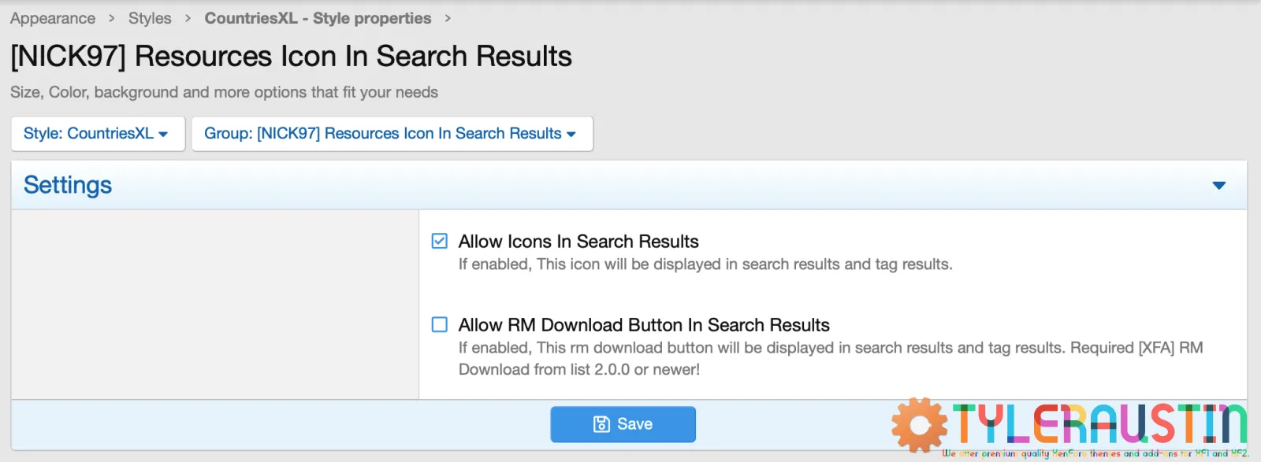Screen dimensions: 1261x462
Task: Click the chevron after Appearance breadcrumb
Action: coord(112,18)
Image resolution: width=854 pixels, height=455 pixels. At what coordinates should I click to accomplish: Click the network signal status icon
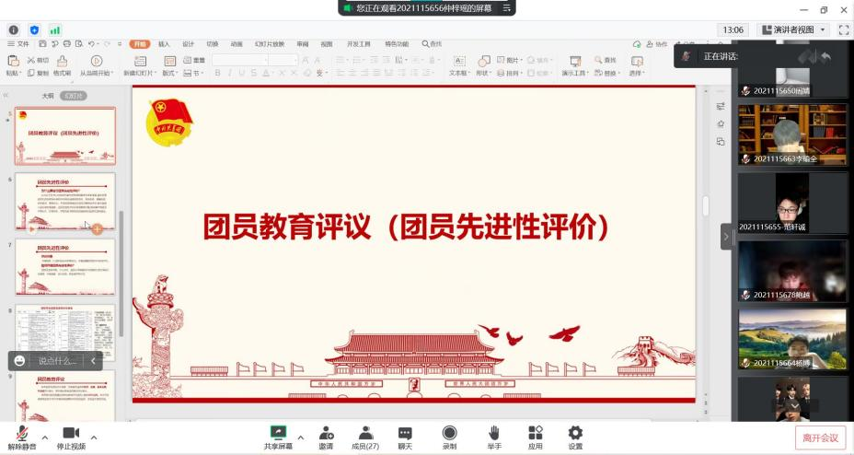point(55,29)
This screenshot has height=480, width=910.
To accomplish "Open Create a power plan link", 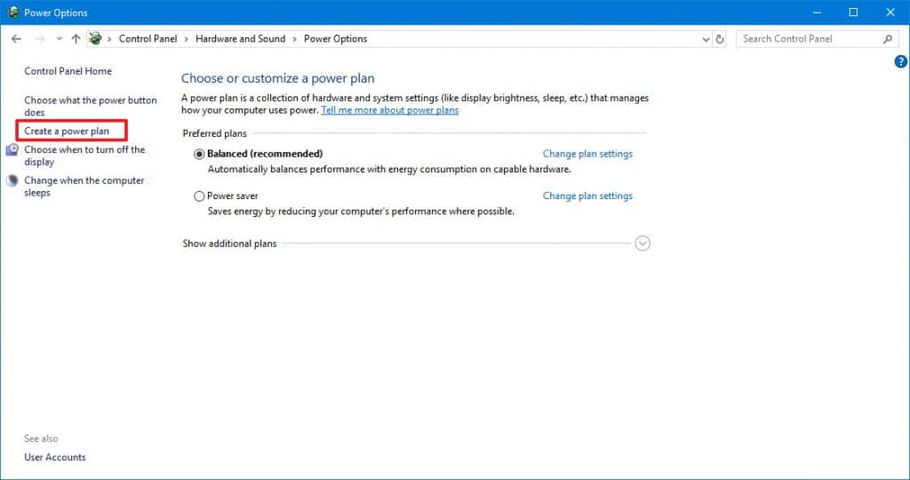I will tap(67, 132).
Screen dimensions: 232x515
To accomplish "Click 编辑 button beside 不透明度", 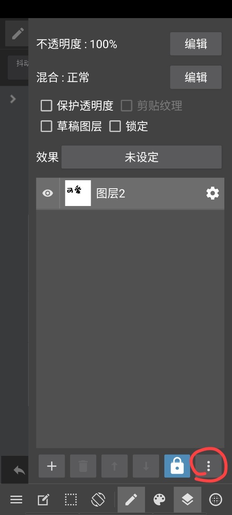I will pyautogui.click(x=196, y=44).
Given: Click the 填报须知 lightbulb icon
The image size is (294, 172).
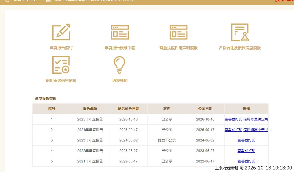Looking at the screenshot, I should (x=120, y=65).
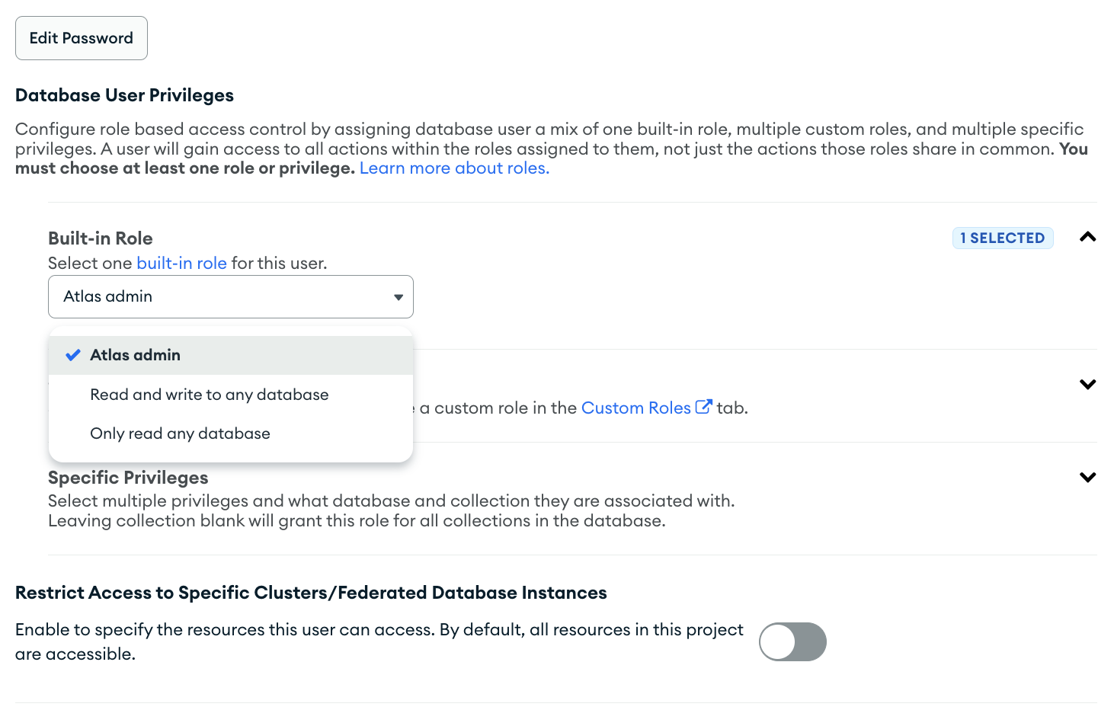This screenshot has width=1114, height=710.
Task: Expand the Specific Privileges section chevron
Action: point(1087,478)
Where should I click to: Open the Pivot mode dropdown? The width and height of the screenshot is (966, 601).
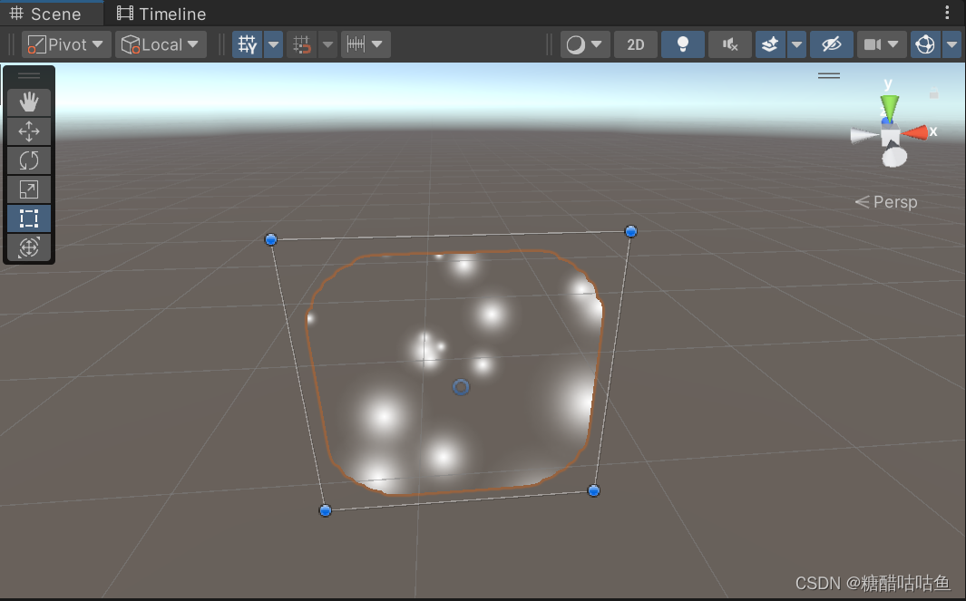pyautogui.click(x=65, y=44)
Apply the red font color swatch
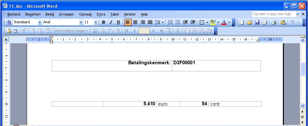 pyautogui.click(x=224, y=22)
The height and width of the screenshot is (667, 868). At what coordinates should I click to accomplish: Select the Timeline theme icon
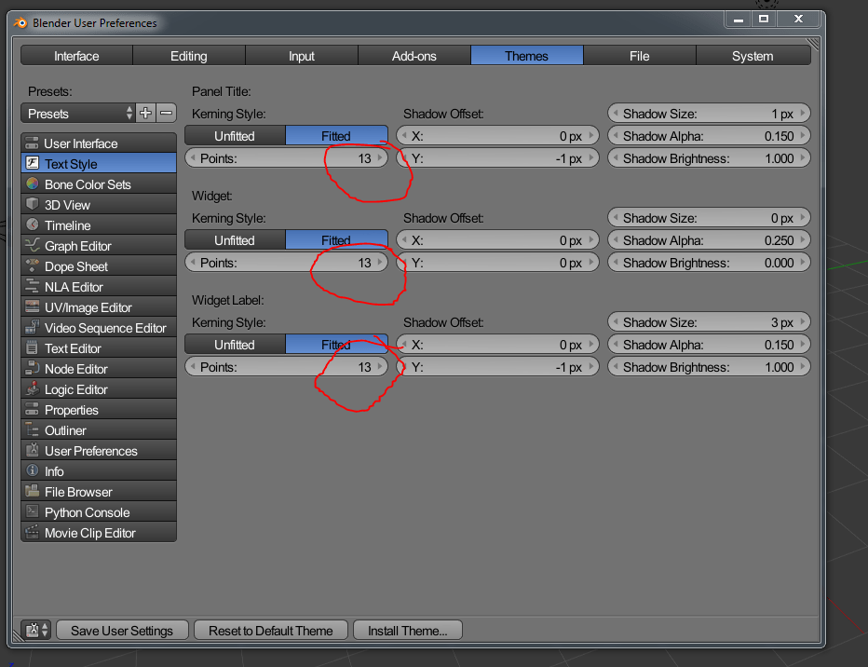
______________________________
» **Task details**: Beginning at the line that contains "Apply the red font color swatch" and ending at the last line of the data, return each line exactly; no picture belongs in the copy.

» **Answer to the exercise**:
Apply the red font color swatch
 pyautogui.click(x=224, y=22)
The height and width of the screenshot is (667, 868). At what coordinates should I click to accomplish: Select the Timeline theme icon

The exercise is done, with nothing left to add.